GREENBERG: The Series Shifts to Philly
Flyers columnist examines the series thus far as they move between cities
- Not the Flyers goalie. Composed as Ray Emery looks. No reason to rush Steve Mason back in.
- With its team having come from behind to win the previous game, the home crowd will be all charged up, a scenario that did nothing for the Rangers in Game 2, even after jumping to a 2-0 lead.
- Craig Berube can get Sean Couturier out against Derek Stepan to his coaching heart’s desire, although with the Rangers needing a goal in the third period Sunday at Madison Square Garden, that’s pretty much what the Flyers coach did anyway. All due respect to Stepan, he had 57 points this season, six more than Brad Richards, the Rangers’ second-line center. So who is the priority to check?
- Berube can match whomever he wants against 6-4, 212 pound, Rick Nash, although with all due respect to Nash, a gentleman and an Olympian, he has two goals in 18 career playoff games and, at present, 5-7 Mats Zuccarello appears just as dangerous. “You know,” said Berube before the series. “the Rangers have almost seven 20-goal scorers, too.”
- Rangers coach Alain Vigneault won’t be able to get the Brian Boyle checking line or the defense pair of Ryan McDonagh and Dan Girardi out against Claude Giroux- Jake Voracek-Scott Hartnell. That is, provided Berube really wants to fight the matchup by taking his best player off the ice. Not only can McDonagh and Girardi handle a ton of minutes, making them hard to avoid, are you that much better off having your best line against Marc Staal? Berube is not going to get away from the Flyers’ primary strength, a four-line attack.
- The popcorn deal is a lot better at Wells Fargo, if you buy at those carts selling bottomless bags.
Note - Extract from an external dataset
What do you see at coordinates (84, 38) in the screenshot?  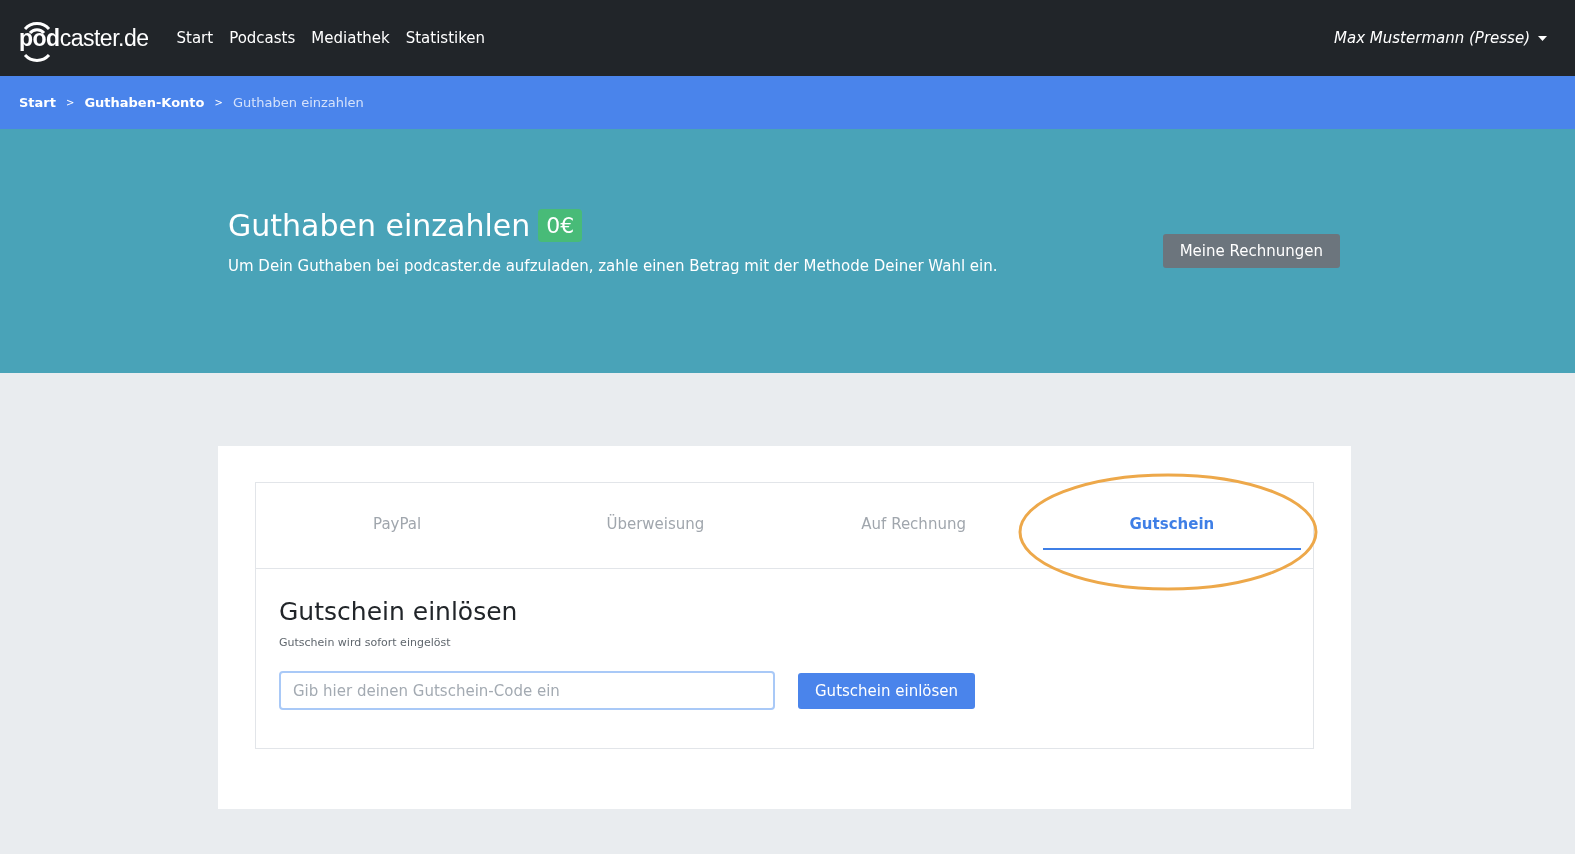 I see `podcaster-logo: podcaster.de` at bounding box center [84, 38].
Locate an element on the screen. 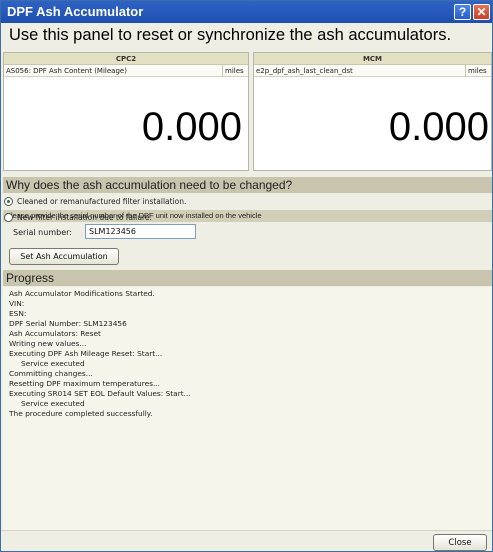 The width and height of the screenshot is (493, 552). radio-new-filter: New filter installation due to failure. is located at coordinates (78, 218).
Nope, other than the targets of the insults from the stands, this still will be the same series it was in the first two games, never mind the difference in their outcomes. When the Flyers play with composure their advantage at forward can overcome the Rangers’ strength on defense. If the Flyers play dumb, they can’t win.
- That was a beautiful third period they played on Sunday, at long last. Ever the comeback kings this season as they rallied to victory from eleven third-period deficits, the Flyers rarely showed the smarts and the cool to check away a lead like they did in Game Two.
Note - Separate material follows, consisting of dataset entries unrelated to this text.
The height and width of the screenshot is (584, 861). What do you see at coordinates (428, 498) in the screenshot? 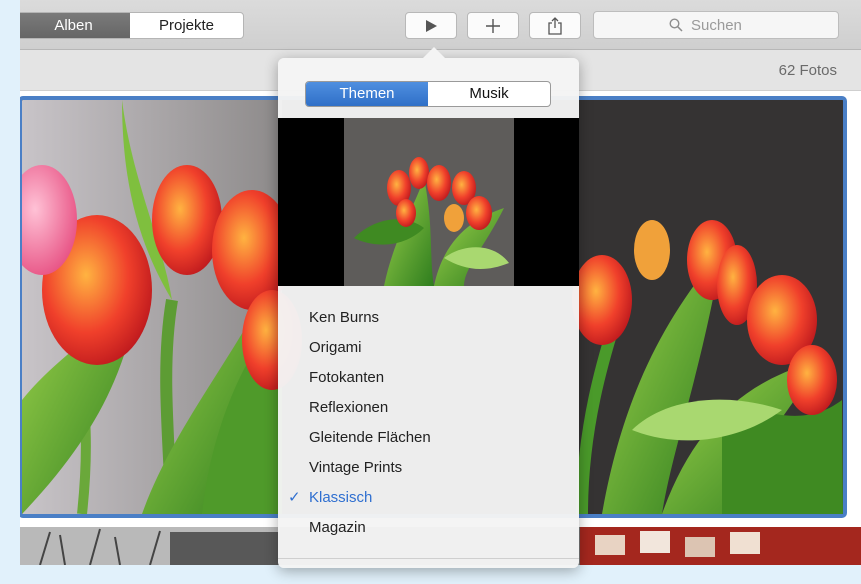
I see `theme-klassisch: ✓ Klassisch` at bounding box center [428, 498].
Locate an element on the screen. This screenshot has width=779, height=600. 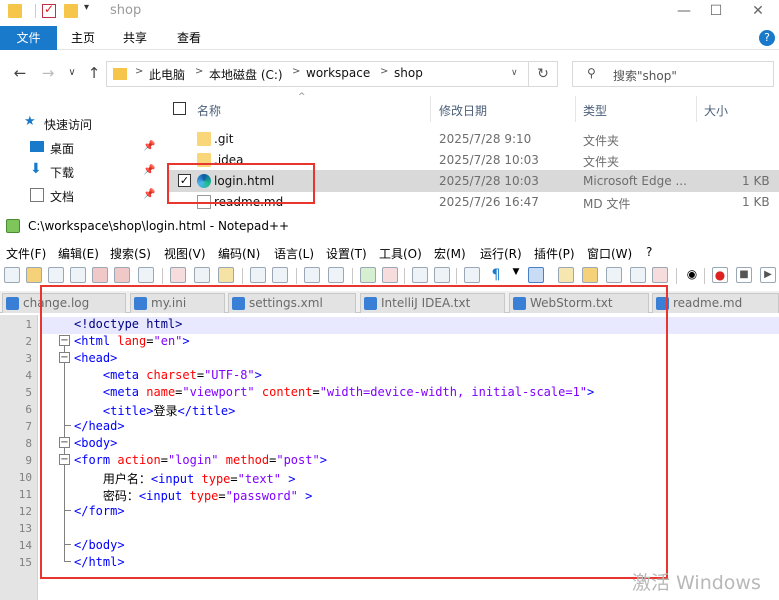
close-file-icon is located at coordinates (100, 275).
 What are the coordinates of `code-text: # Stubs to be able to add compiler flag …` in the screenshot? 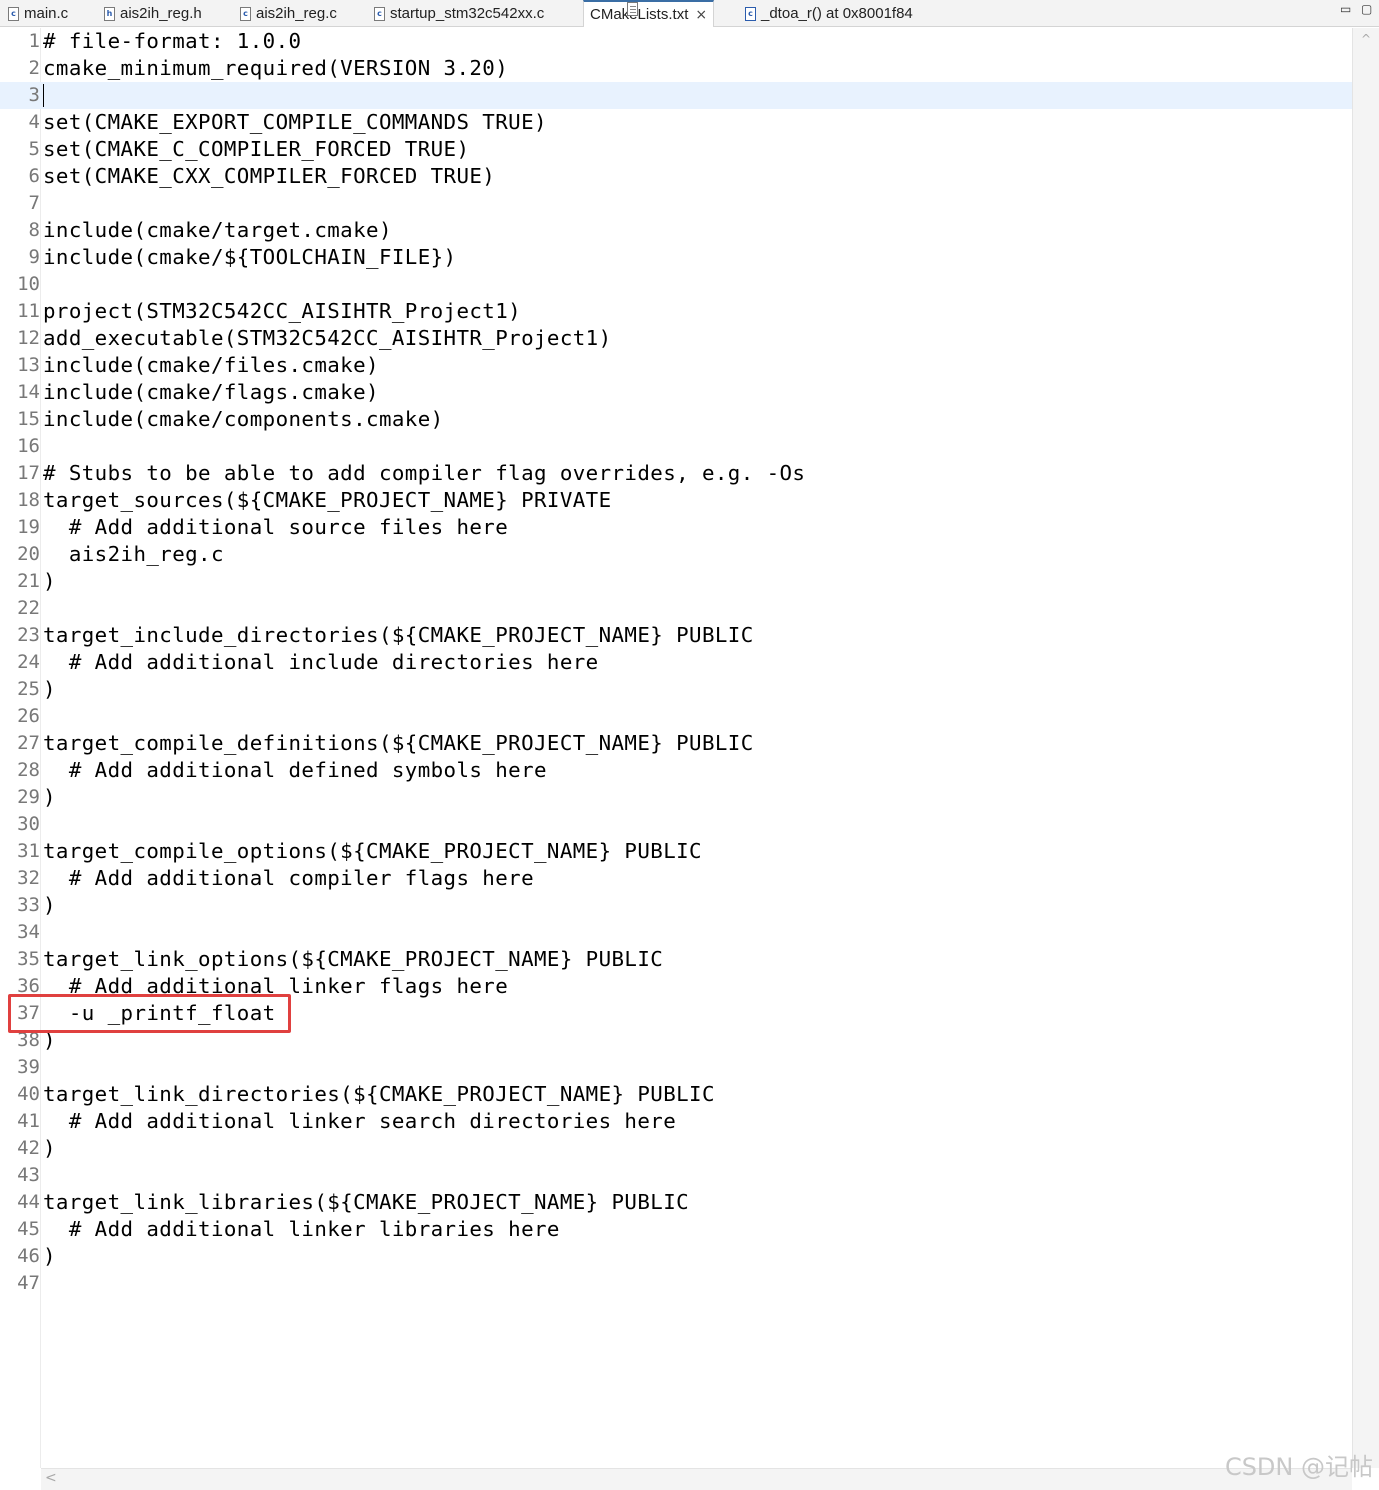 It's located at (424, 474).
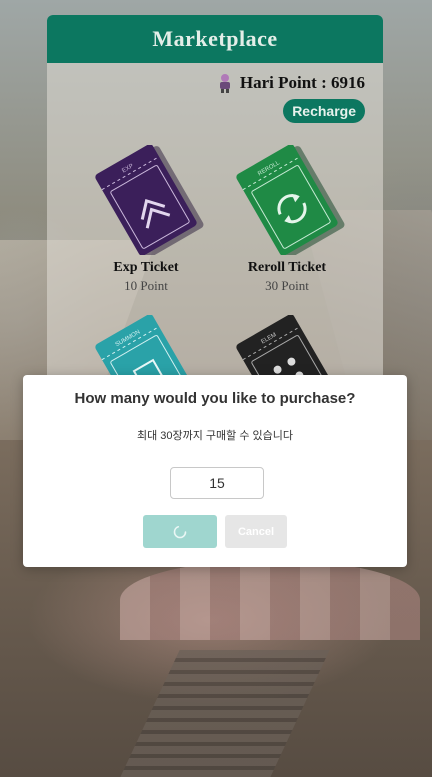  Describe the element at coordinates (215, 398) in the screenshot. I see `dialog-title: How many would you like to purchase?` at that location.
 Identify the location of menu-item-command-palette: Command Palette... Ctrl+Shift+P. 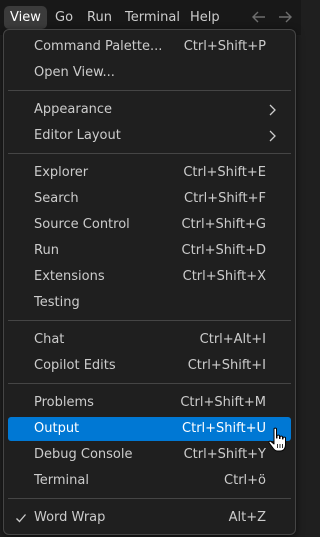
(150, 47).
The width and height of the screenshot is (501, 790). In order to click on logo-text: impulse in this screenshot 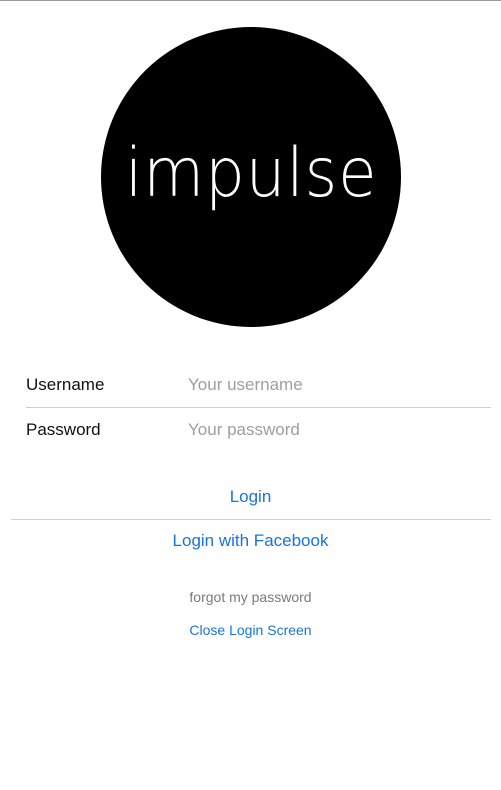, I will do `click(251, 174)`.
- The Flyers took only one penalty in that third frame – and really it was a bad interference call considering Nash ran straight at Nick Grossmann – and made excellent decisions with the puck that limited the Rangers to just seven shots and no superior chances against Emery.
- Only once did the Flyers give an outnumbered break by a third forward getting caught. And not at all over the 20 minutes did they venture the puck into high-risk areas. Five Flyers giveaways for the game to 12 for the Rangers was pretty much the story until the Rangers screwed up the change while pulling Henrik Lundqvist and Wayne Simmonds fought his way to center ice and carefully hit the empty net.
The first shift (by the Giroux line) set the tone. We put some pucks in deep and had an attack mentality. The rest of the team fed off it. We didn’t sit back. - Craig Berube
- We haven’t needed two playoff games on top of 82 to show us that when the Flyers don’t just give up the puck at center, they are a good team. Regardless of the Dumping vs. Carrying nitpicking that filled two off days in the aftermath of Game One, puck possession really comes down to making good decisions at the bluelines and in plays off the half wall into the slot. The Flyers made more good choices in Game Two than the Rangers and won.
- The Flyers got one break when, just 22 seconds after going ahead, a Wayne Simmonds after-the-whistle crosscheck was ruled embellished by recipient Derek Dorsett, cancelling a power play. Thereafter Berube’s team was so clean, you could hear Ranger fans’ heels squeaking on the steps as they otherwise silently went to the exits.
After the Flyers didn’t let the two early goals rattle them, their nine-game Madison Square Garden schneid proved a media issue, not a confidence one. As we saw all season for the Flyers -- one of 22 NHL teams who had winning road records -- it doesn’t where they play but how. The same goes for Games Three and Four.